Text passage:
────────────────

A prime example of how big government can hurt the poor can be found in the legacy of the Great Society urban housing projects, which ruined countless lives by concentrating single-parent families, defenseless elderly, and susceptible children into high-rise slums terrorized by gangs and drug dealers.
To expand the government sector at the expense of the private sector is to diminish the economic opportunities for the kind of work that can advance the individual beyond her current class or position. To expand the public sector at the expense of the diverse variety of non-public institutions like religious organizations and private social welfare associations is to deprive the poor of those cultural benefactors that are most successful in empowering the poor to rise above the status into which government programs often confine them. The more government takes over functions that might otherwise be undertaken by the private sector, the more government crowds out all the mediating institutions that provide a flexible, customized cushion between individuals and the rigidly bureaucratic realm of government.
A big-government society is a society geared toward the status quo, since government’s focus is on status, not on dynamics. But the poor and immigrant don’t want to be entrenched in a particular status. It’s the rich who want the status quo, since the rich have already achieved the status into which they’d like to be entrenched. The immigrant doesn’t come to America so as to have government ensure her a particular status; she comes for the freedom and opportunity to create whatever life she wants for herself.
The poor and immigrant should have the same freedom as the rich. They should be free to live in an opportunity society that gives them the chance to reach whatever heights they dream of. But a government-dominated society tends to capture the poor and immigrant in a dependency culture. Consider, for instance, the food stamp program. Although the percentage of Americans living below the official poverty line has increased by twenty-five percent since 2002, spending on food assistance has grown 400 percent. Thus, even when the economy recovers and unemployment falls, food stamp benefits will not decline proportionally. The program has become more of a permanent entitlement than a temporary stop-gap for the temporarily unemployed. Indeed, the states get bonuses for enrolling more people in the program, not for helping them get off it. The federal government spends about $50 million a year rewarding states for increasing enrollment – an amount that doesn’t even have to be used for administering the program.

────────────────

Data supplied:
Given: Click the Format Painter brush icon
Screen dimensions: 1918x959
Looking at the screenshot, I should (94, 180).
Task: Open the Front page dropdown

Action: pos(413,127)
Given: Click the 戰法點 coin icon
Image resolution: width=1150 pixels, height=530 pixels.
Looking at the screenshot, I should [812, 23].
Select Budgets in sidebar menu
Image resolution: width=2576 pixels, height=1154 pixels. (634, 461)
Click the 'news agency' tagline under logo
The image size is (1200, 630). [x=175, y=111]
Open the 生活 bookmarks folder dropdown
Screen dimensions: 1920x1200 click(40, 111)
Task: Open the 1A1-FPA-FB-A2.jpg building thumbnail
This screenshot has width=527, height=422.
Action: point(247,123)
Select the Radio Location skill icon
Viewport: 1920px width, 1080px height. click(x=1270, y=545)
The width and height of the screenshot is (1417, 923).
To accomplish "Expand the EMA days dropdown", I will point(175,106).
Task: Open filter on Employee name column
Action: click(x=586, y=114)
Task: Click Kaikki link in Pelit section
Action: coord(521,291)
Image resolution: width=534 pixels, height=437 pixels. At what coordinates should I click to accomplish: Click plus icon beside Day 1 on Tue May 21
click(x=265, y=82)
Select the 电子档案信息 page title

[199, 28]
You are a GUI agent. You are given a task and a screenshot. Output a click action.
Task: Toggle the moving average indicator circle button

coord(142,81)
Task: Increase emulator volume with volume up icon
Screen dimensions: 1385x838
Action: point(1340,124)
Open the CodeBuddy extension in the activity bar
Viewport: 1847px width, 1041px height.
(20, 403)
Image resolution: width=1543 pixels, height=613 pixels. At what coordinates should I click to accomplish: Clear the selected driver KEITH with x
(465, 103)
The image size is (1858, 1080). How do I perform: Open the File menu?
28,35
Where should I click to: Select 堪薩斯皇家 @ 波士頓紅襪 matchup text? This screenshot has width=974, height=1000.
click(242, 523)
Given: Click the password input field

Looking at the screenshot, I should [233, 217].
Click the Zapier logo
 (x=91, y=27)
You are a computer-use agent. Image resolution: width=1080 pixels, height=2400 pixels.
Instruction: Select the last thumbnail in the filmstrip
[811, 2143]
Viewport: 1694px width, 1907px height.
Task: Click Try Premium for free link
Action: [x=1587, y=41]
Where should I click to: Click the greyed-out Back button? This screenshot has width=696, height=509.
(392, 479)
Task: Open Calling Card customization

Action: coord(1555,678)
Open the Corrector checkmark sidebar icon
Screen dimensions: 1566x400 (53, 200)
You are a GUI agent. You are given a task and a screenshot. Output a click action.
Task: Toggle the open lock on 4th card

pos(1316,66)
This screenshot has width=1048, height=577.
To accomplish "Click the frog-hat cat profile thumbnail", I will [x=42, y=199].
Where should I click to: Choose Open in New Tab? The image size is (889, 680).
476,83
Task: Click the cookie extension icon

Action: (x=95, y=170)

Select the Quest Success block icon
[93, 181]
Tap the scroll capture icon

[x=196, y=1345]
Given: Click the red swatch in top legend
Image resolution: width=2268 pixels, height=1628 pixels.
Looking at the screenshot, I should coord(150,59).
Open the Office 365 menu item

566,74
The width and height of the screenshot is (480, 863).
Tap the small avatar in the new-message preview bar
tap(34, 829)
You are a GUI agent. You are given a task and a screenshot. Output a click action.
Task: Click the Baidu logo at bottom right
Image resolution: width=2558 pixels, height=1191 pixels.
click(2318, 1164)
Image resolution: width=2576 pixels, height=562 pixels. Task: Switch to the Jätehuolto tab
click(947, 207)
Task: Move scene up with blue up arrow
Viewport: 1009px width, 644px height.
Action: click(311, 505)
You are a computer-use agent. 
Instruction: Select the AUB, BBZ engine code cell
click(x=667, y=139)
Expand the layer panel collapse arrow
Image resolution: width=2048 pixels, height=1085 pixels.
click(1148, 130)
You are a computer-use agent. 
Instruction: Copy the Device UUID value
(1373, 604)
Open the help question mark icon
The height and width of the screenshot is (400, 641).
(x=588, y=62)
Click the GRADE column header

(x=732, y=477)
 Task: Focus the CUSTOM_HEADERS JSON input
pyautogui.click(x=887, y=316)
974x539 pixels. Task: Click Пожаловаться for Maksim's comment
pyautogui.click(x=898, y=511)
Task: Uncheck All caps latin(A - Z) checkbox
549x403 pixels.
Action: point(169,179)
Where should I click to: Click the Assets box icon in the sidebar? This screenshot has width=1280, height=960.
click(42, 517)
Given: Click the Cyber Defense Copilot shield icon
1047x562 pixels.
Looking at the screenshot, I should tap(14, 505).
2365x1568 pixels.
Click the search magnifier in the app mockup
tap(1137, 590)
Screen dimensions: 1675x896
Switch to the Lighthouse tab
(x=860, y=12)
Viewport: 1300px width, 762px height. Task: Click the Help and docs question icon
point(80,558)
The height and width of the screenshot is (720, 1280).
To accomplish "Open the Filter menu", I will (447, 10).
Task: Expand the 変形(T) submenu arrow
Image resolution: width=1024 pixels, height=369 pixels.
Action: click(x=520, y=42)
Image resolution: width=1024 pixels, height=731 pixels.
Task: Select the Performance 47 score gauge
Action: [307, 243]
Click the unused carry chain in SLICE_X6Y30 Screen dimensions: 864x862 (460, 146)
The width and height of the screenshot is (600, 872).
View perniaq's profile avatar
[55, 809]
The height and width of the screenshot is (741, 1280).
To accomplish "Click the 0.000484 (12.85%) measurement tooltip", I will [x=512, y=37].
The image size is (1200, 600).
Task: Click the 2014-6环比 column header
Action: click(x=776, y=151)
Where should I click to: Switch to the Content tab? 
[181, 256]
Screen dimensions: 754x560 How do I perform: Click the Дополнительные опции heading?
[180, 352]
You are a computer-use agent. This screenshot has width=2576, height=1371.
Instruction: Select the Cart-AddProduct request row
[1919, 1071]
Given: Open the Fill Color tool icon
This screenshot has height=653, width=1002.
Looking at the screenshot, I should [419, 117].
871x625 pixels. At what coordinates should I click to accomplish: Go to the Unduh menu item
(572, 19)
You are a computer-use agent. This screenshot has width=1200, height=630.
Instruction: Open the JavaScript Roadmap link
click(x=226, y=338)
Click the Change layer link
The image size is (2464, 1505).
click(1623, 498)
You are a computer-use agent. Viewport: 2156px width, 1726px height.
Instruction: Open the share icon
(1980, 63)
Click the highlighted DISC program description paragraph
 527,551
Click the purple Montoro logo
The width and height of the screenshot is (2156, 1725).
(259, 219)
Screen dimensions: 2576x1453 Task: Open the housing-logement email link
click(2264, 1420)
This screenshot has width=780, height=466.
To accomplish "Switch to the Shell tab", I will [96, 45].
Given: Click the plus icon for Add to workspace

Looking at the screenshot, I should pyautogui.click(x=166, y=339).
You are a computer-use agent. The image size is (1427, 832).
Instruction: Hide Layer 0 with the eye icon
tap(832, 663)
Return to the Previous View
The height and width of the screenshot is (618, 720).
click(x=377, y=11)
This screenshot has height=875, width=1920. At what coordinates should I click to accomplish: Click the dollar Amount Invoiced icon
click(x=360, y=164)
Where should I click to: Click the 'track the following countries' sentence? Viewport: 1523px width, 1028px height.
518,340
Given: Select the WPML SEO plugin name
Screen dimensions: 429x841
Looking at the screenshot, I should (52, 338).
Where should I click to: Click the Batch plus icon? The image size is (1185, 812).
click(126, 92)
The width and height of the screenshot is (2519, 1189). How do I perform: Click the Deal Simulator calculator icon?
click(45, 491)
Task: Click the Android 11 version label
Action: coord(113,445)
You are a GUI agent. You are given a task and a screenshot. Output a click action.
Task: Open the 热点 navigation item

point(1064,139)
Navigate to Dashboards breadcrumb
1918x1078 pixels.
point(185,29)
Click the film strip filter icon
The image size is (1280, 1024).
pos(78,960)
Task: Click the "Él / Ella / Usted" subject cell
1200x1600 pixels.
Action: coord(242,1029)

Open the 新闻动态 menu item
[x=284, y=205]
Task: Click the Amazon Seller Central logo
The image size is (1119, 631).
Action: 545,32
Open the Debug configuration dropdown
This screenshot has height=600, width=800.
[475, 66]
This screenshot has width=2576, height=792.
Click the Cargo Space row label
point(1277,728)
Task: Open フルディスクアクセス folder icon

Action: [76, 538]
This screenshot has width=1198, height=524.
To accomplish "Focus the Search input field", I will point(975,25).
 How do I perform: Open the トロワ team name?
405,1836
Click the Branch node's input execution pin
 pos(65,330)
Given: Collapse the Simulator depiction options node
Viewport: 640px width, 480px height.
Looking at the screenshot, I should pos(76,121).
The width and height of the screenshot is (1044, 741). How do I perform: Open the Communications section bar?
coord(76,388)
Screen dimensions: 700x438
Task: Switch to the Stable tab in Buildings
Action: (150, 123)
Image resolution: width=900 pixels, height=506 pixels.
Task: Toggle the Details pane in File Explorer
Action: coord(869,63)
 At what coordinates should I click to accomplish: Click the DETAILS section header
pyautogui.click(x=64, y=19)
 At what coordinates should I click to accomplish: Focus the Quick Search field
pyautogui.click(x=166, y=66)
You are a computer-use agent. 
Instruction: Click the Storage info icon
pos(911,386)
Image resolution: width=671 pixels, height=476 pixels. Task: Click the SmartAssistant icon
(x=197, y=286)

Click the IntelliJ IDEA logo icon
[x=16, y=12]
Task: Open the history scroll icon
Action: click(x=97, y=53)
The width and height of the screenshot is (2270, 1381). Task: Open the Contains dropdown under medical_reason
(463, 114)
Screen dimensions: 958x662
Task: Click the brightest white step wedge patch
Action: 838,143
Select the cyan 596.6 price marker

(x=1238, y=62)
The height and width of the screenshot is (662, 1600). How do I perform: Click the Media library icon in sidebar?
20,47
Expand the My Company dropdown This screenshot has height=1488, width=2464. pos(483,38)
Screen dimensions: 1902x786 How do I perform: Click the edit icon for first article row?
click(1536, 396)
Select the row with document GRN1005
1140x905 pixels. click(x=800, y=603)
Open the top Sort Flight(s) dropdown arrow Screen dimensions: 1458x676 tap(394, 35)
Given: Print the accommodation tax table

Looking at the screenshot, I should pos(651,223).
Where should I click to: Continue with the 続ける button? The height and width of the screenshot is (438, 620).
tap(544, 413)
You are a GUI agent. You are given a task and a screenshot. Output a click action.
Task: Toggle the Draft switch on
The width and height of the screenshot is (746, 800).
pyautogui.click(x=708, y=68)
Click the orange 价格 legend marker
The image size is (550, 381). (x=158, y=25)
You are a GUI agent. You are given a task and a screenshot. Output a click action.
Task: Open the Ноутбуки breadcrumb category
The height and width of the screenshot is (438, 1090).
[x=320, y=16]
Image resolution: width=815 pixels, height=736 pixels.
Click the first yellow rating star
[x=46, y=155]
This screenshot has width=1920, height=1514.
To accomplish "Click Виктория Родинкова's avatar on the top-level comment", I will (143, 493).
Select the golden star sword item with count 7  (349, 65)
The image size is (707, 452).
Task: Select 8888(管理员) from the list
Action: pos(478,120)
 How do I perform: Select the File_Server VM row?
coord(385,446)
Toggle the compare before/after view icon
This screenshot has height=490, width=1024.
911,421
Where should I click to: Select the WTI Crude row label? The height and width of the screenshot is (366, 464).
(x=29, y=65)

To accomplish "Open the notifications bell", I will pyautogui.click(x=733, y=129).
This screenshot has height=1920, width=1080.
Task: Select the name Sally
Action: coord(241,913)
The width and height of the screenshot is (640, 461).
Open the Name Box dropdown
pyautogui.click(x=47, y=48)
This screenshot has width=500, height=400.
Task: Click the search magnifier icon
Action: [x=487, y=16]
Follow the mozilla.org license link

────────────────

Your tasks:
1. In the essay on big government and the poor, how much does the federal government spend each year rewarding states for increasing food stamp enrollment?
2. Echo the essay on big government and the poor between "A prime example" and "and drug dealers.", inclusive.
3. Carry on the essay on big government and the poor from the point where it stops.

Written responses:
1. About $50 million a year.

2.
A prime example of how big government can hurt the poor can be found in the legacy of the Great Society urban housing projects, which ruined countless lives by concentrating single-parent families, defenseless elderly, and susceptible children into high-rise slums terrorized by gangs and drug dealers.

3.
As a further sign of how individual opportunity and initiative is being dampened by an expanding government, economist Scott Shane of Case Western Reserve University shows that the percentage of laid-off workers seeking to start their own businesses fell by almost two-thirds between 2007 and 2010, which may be no surprise given the increasing regulatory complexity facing small businesses. Indeed, it is not surprising that in a government-dominated society, it is increasingly difficult for the less powerful to become independent of government.
In many respects, the Left has long since abandoned the working and middle class. As AFL-CIO President George Meany described the 1972 Democratic National Convention, there were no steelworkers, no pipe fitters, and no plumbers in attendance. Instead, the Convention was dominated by political dissidents and radicals seeking a transformation of American culture. But this transformation has not worked well for the poor, as Charles Murray demonstrates in Coming Apart. Murray reveals how, just as liberals over the past half-century have been trying to effectuate an economic redistribution toward the poor, they were simultaneously waging a cultural and moral redistribution away from the poor, with the result that the poor now live lives of dysfunction and chaos, while the cultural elite continue to live in accordance with the traditional values of marriage, family, self-discipline, education and thrift.
This cultural redistribution has been opposed by conservatives because it is destructive to the poor. In the same way and for the same reason, conservatives have opposed the dramatic drift toward bigger and more socially suffocating government. The challenge ahead for conservatives is to make their advocacy for poor and struggling Americans a prominent feature of their political identity.
Patrick Garry is a professor of law at the University of South Dakota, and Director of the Hagemann Center for Legal & Public Policy Research.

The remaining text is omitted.